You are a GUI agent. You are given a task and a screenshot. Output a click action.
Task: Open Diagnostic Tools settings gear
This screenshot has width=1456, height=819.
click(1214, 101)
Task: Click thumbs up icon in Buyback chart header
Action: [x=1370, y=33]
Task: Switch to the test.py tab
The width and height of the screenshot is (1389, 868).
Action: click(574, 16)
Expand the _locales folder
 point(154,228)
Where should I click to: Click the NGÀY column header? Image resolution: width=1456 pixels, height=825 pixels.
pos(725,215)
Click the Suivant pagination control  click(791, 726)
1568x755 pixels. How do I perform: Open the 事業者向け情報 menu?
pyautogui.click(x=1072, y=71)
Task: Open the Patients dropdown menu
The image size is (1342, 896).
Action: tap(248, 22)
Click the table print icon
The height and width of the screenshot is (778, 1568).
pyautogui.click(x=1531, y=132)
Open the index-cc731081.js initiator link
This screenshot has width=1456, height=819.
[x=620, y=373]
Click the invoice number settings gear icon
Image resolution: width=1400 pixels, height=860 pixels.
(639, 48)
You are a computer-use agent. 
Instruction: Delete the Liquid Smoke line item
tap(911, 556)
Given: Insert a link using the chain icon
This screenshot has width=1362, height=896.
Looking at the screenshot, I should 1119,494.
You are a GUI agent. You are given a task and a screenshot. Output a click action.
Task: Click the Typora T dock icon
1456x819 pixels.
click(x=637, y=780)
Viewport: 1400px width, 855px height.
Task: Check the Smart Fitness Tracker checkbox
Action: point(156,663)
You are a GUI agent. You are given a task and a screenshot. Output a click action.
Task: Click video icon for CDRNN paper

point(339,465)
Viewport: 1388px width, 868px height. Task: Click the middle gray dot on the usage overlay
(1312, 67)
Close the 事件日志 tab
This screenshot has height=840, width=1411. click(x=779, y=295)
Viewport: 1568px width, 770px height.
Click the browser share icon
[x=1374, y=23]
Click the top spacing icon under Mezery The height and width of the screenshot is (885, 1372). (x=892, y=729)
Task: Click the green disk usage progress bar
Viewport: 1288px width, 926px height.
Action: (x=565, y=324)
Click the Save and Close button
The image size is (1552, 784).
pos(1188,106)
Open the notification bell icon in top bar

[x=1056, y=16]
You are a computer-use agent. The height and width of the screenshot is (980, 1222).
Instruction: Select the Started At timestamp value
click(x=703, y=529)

***

Work task
An exact copy of the listing above is all the answer should hold.

Output for this task
You are a GUI agent. You are given a task and a screenshot. Output a click action.
Task: Open Diagnostic Tools settings gear
This screenshot has width=1456, height=819.
click(1214, 101)
Task: Click thumbs up icon in Buyback chart header
Action: [x=1370, y=33]
Task: Switch to the test.py tab
The width and height of the screenshot is (1389, 868).
Action: click(574, 16)
Expand the _locales folder
 point(154,228)
Where should I click to: Click the NGÀY column header? Image resolution: width=1456 pixels, height=825 pixels.
pos(725,215)
Click the Suivant pagination control  click(791, 726)
1568x755 pixels. How do I perform: Open the 事業者向け情報 menu?
pyautogui.click(x=1072, y=71)
Task: Open the Patients dropdown menu
The image size is (1342, 896).
Action: tap(248, 22)
Click the table print icon
The height and width of the screenshot is (778, 1568).
pyautogui.click(x=1531, y=132)
Open the index-cc731081.js initiator link
This screenshot has width=1456, height=819.
[x=620, y=373]
Click the invoice number settings gear icon
Image resolution: width=1400 pixels, height=860 pixels.
(639, 48)
You are a computer-use agent. 
Instruction: Delete the Liquid Smoke line item
tap(911, 556)
Given: Insert a link using the chain icon
This screenshot has width=1362, height=896.
Looking at the screenshot, I should 1119,494.
You are a GUI agent. You are given a task and a screenshot. Output a click action.
Task: Click the Typora T dock icon
1456x819 pixels.
click(x=637, y=780)
Viewport: 1400px width, 855px height.
Task: Check the Smart Fitness Tracker checkbox
Action: point(156,663)
You are a GUI agent. You are given a task and a screenshot. Output a click action.
Task: Click video icon for CDRNN paper

point(339,465)
Viewport: 1388px width, 868px height. Task: Click the middle gray dot on the usage overlay
(1312, 67)
Close the 事件日志 tab
This screenshot has height=840, width=1411. click(x=779, y=295)
Viewport: 1568px width, 770px height.
Click the browser share icon
[x=1374, y=23]
Click the top spacing icon under Mezery The height and width of the screenshot is (885, 1372). (x=892, y=729)
Task: Click the green disk usage progress bar
Viewport: 1288px width, 926px height.
Action: (x=565, y=324)
Click the Save and Close button
The image size is (1552, 784).
pos(1188,106)
Open the notification bell icon in top bar

[x=1056, y=16]
You are a computer-use agent. The height and width of the screenshot is (980, 1222).
Instruction: Select the Started At timestamp value
click(x=703, y=529)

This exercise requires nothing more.